JC: Yeah, that’s how dumb we are; it says south Detroit, but there is no south Detroit. It doesn’t exist.
We played the Giants in the World Series and Journey is from San Francisco and I know they used it. I know they played it on the radio during the World Series in support of the Giants and the Giants beat the Tigers that year. And from then on, I’ve hated it with a passion.
The whole Detroit thing really bugged me. We’re Detroit! We’ve got Motown and musical history and I don’t get why they play it at Red Wings games and people sing along to the Detroit part because, again, there is no south Detroit. We can come up with something better. Play The Stooges or Wolf Eyes or Motown.
AVC: Is there a north Detroit or an east Detroit or a west Detroit?
JC: There’s a west side and east side. South Detroit would probably be Windsor, Canada. It’s down river.
It just bugs me because Glee bugged me, but it seems that after that it was just everywhere like in commercials or in Rock Of Ages. Now when I go to bars, people play it unironically and I guess those are what people call “bros,” but when I was young we called them chodes. They play it in the bar and it just kind of ruins the moment.
AVC: It’s also one of those epic songs, which makes it a lot more grating once you start disliking it. It goes on forever.
JC: For a popular song, it does have an interesting structure. If it was just a popular hit from the early ’80s, you’d like the song, it wouldn’t bother you. But I saw an article a couple of years ago said it was the most popular rock song of all time or has been downloaded or played the most online. It’s not a rock song.
AVC: Is it a pop song?
JC: It’s a pop song. But the way history works, classic rock stations are playing stuff from the late ’80s now and it’s kind of lumped in as a rock ’n’ roll song. People will look back in 50 years and think it’s the greatest more and more as time goes on. And I will be dead.

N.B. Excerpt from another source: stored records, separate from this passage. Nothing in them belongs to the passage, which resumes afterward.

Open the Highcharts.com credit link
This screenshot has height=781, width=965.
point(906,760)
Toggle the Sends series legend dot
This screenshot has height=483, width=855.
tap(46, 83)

Every year there are terrible songs and they just go away. You have to search them out to find them again. Like last year there was that song “Rude” by Magic, which was the worst thing I’ve heard. That won’t become a cultural icon like this song has become.
AVC: Well, hopefully.
JC: I don’t want to live in that world.
AVC: Journey doesn’t have the best history as a band. The guy that sang this song isn’t even in the band anymore.
JC: They’re still touring though. And this song is in every bad dad commercial. But I guess it couldn’t happen to a better song.

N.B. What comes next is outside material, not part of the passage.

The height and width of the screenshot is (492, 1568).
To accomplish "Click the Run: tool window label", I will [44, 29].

AVC: It just won’t go away. It’s like that song “How You Like Me Now” by The Heavy. It was made for that shit.
JC: I recently drove from New York to Detroit by myself and I had to listen to the radio all the way. That’s another one that they use in the car commercials right alongside the one that’s got all the annoying “heys” in it, like “Hey!” [“Hey Ho” by The Lumineers]. But when they use it in commercials, it’s worse. “How You Like Me Now?” was on a baseball game I played and it drove me insane.
AVC: Baseball games can really kill songs. If you watch live broadcasts, they play the same tracks over and over again going into and coming out of commercials.
JC: It’s always “dude rock” and the songs always have lyrics like, “Yeah! Let’s set the night on fire.”
That’s another thing about “Don’t Stop Believing.” It’s such a specific, bland uplifting song. It’s like “Don’t stop believing. In what? Who cares? Don’t stop believing in anything!” I guess that’s what makes it good for commercials, because you can use it as “don’t stop believing in this baseball game” or “don’t stop believing in these maxi pads.” It doesn’t matter what it is.
I think I just hate the Detroit sports teams for being so unoriginal and not coming up with their own song. We just copy and I don’t know how many sports teams use “Don’t Stop Believing.” I just wish the Tigers or the Red Wings would come up with something specific for Detroit.
AVC: Maybe that’s Protomartyr’s responsibility now.
JC: I don’t know if I can be that positive for a rousing sports song.
AVC: It doesn’t have to be rousing. It could be ominous.
JC: Depressing? The Tigers are coming to eat you or something like that.
AVC: Yeah. Something like that!
JC: Maybe in 20 years, one of my songs will be hated just because of its ubiquity.
AVC: Well, fingers crossed. You’ll be hated all the way to the bank.
JC: Yeah. I’ll be rich so I won’t care.